## JOB
Recast the part of the material below that opens with the line containing "Open the huv.kr/pds978077 link" and closes with the line containing "The width and height of the screenshot is (1014, 664)." as a numbered list. Skip blank lines and leave the pictures out.

## RECORD LIST
────────────────────────────────────────
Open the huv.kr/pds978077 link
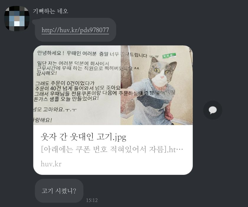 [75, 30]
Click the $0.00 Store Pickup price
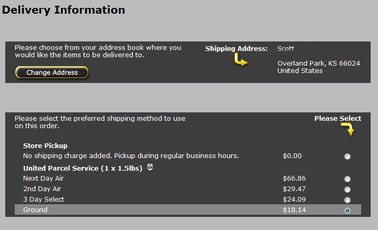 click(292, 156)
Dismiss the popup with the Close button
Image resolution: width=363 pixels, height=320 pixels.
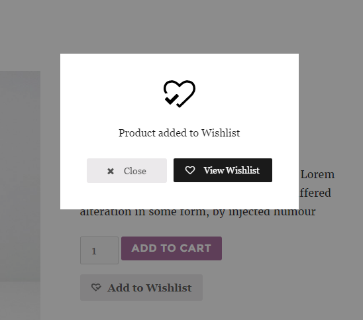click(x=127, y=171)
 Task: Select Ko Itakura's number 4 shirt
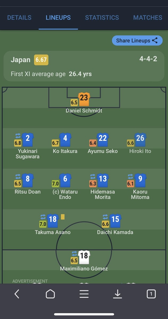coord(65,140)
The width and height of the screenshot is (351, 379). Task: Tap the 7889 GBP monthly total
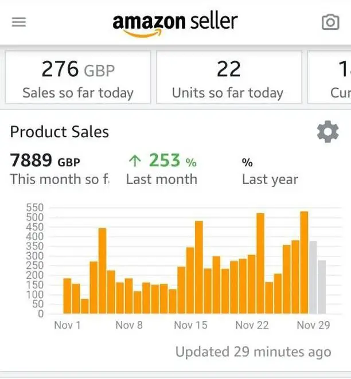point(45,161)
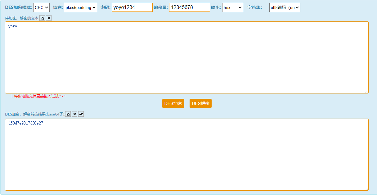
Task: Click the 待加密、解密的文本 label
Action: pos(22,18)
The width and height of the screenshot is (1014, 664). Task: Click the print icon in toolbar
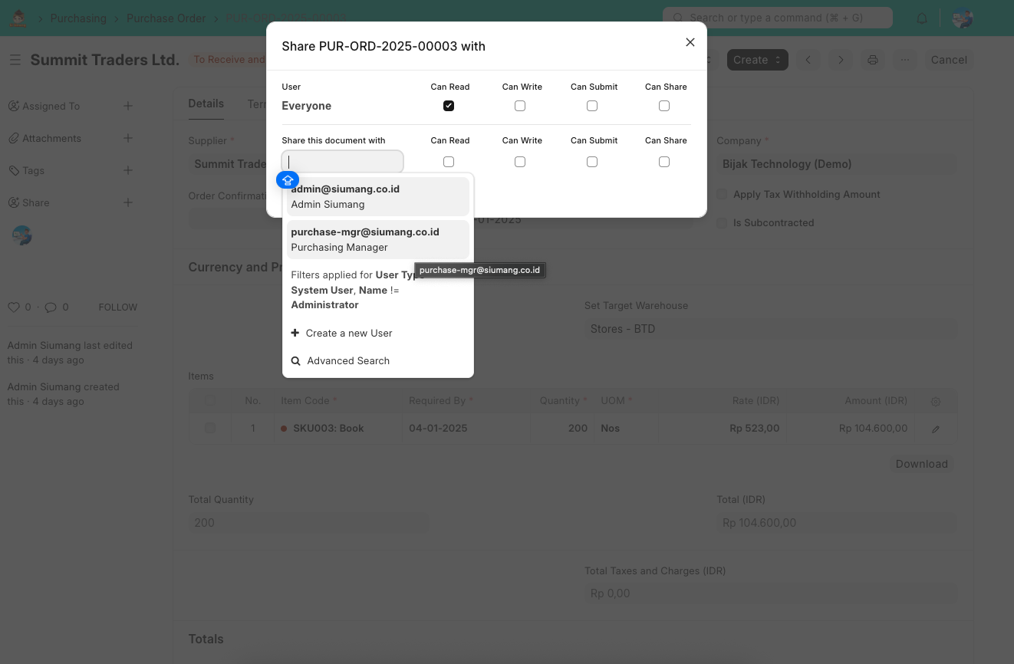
────────────────────────────────────────
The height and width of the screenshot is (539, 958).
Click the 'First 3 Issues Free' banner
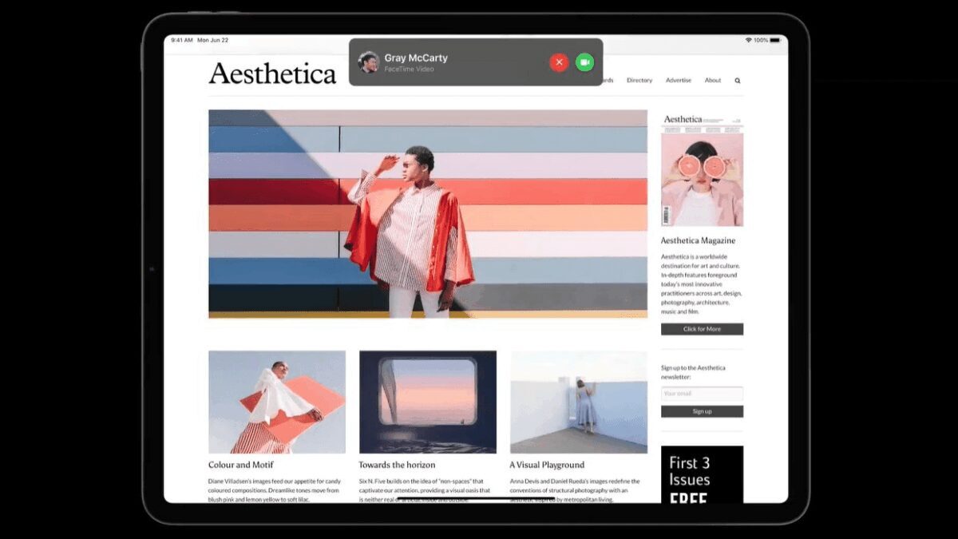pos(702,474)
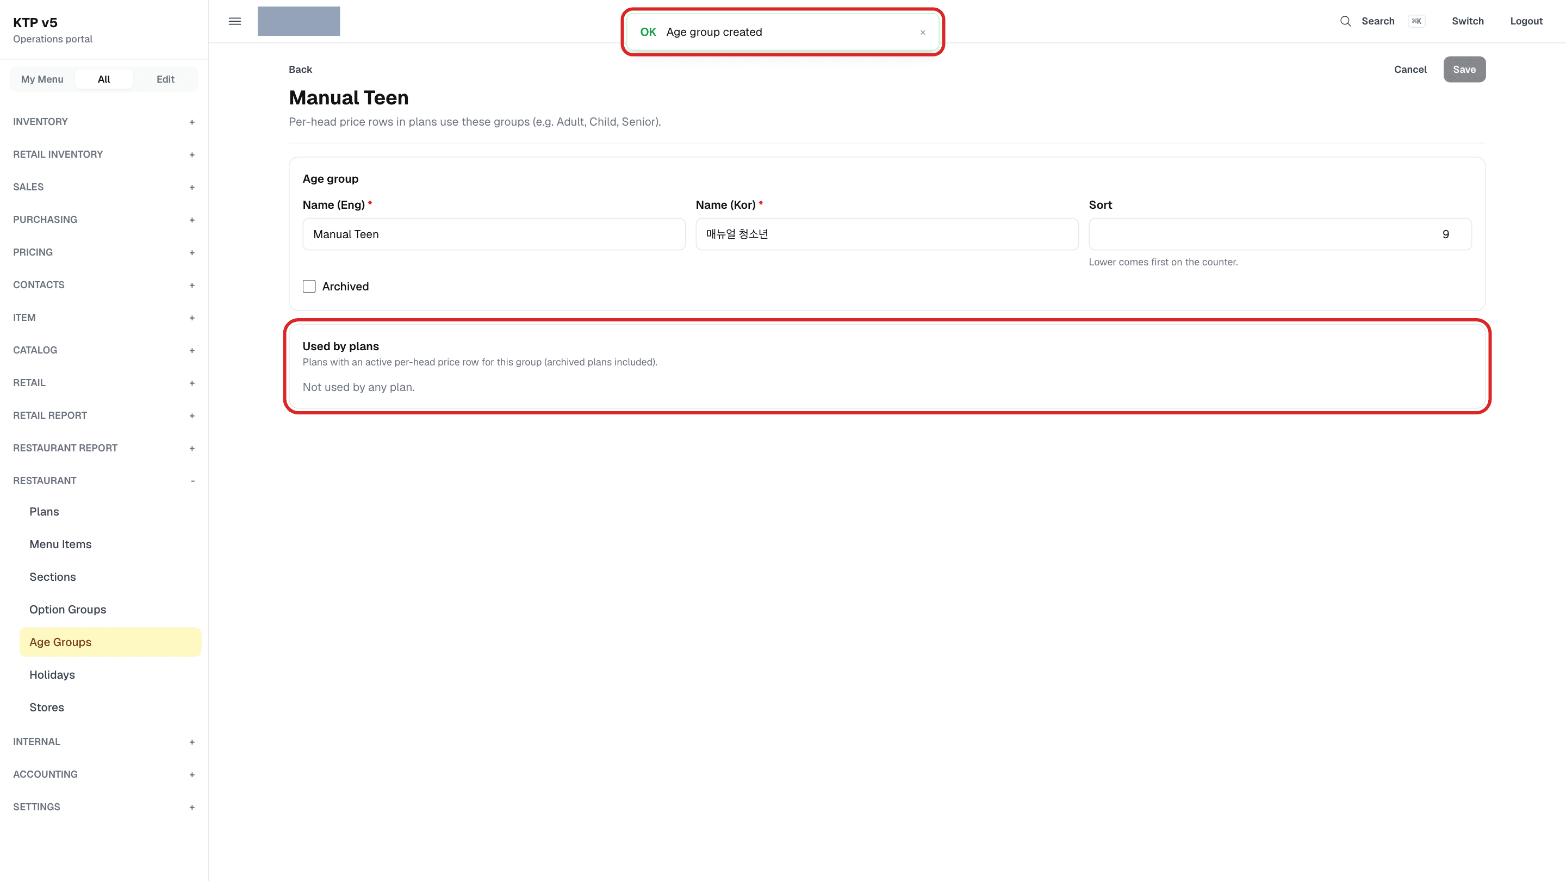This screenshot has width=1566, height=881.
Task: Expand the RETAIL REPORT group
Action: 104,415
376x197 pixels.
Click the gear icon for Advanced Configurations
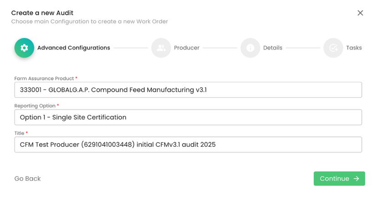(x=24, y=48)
────────────────────────────────────────
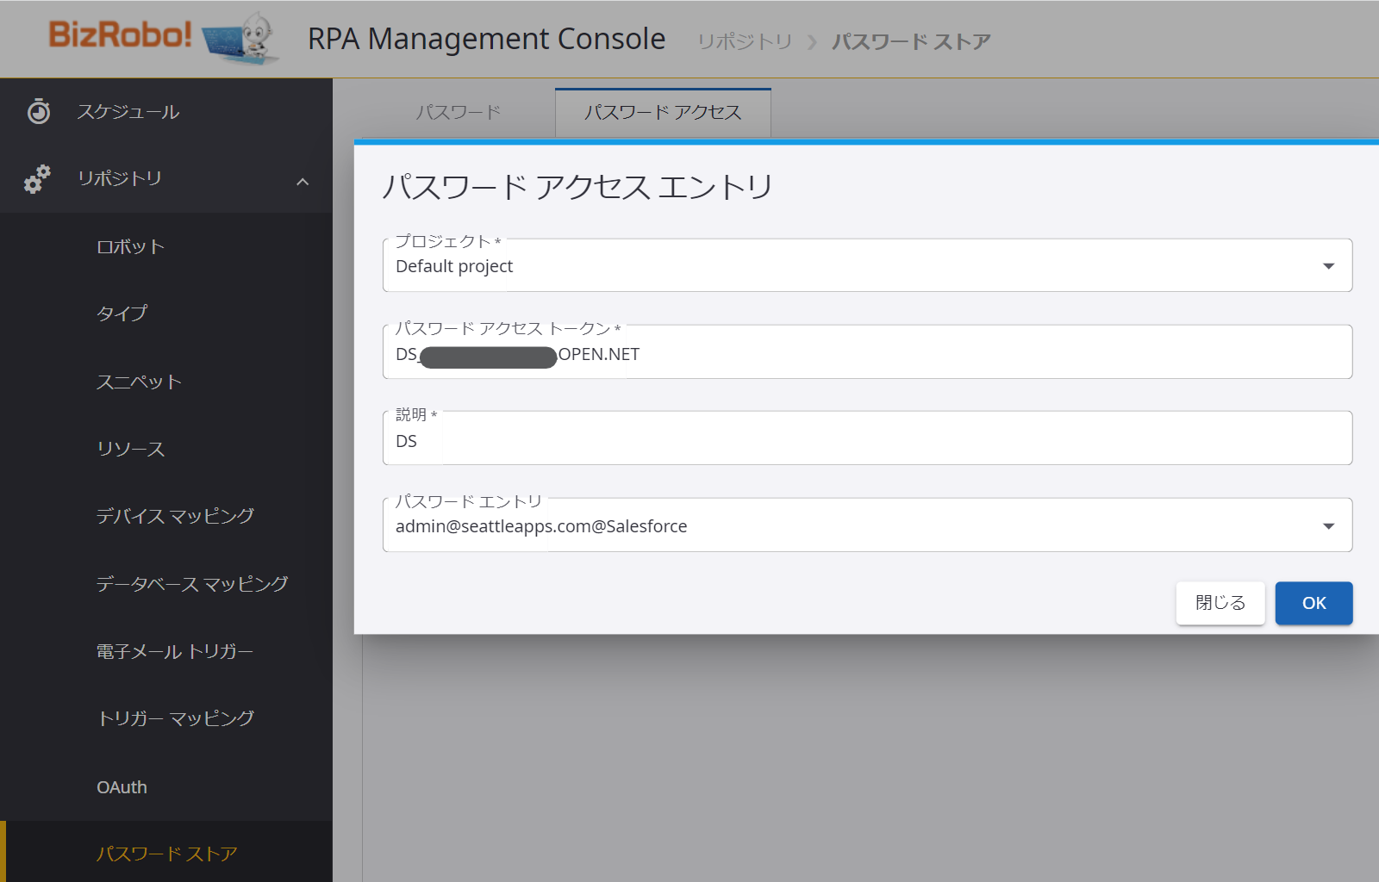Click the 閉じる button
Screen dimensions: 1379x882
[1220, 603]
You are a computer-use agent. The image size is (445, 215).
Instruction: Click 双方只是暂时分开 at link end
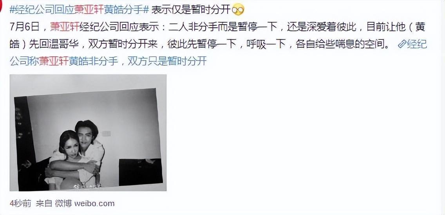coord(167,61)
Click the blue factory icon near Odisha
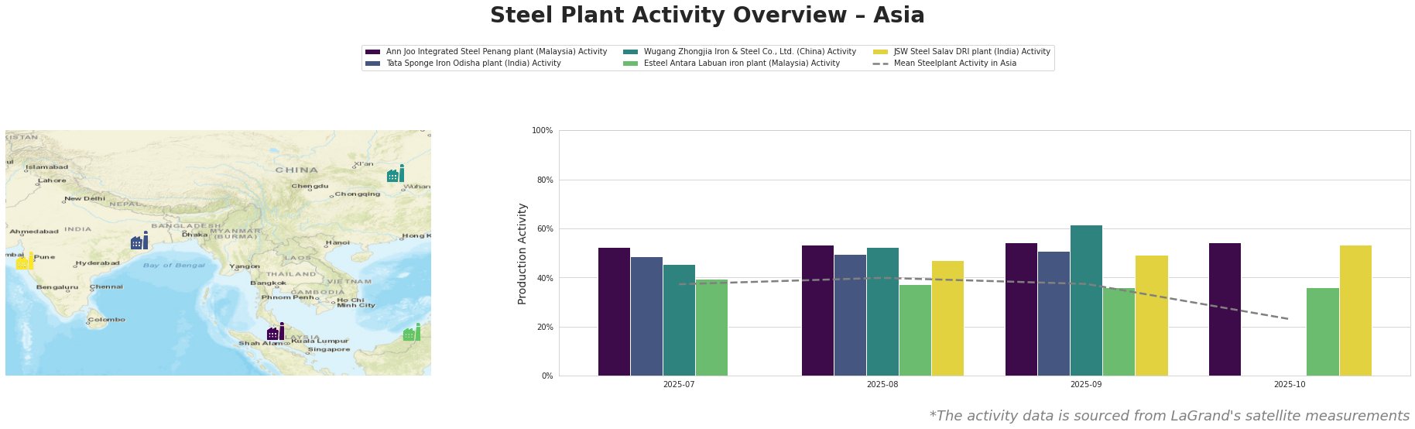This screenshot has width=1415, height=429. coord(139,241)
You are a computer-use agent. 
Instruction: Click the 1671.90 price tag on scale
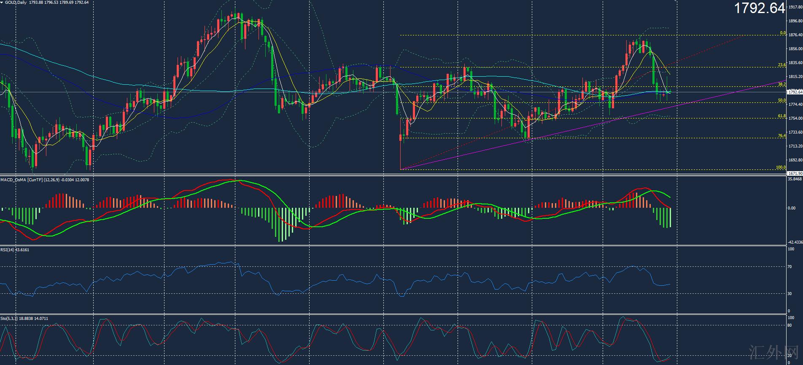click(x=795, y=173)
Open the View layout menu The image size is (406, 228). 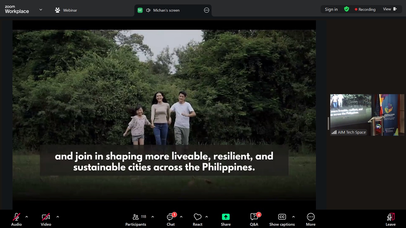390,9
────────────────────────────────────────
## SOLUTION FOR THIS EXERCISE
1. Open the huv.kr/pds978077 link
2.  [75, 30]
3. Click the $0.00 Store Pickup price
4.  click(292, 156)
5. Dismiss the popup with the Close button
6. Image resolution: width=363 pixels, height=320 pixels.
7. click(x=127, y=171)
8.  Task: Select Ko Itakura's number 4 shirt
9. coord(65,140)
10. The width and height of the screenshot is (351, 379). Task: Tap the 7889 GBP monthly total
11. point(45,161)
12. Task: Click the 待加密、解密的文本 label
13. Action: pos(22,18)
14. The width and height of the screenshot is (1014, 664). Task: Click the print icon in toolbar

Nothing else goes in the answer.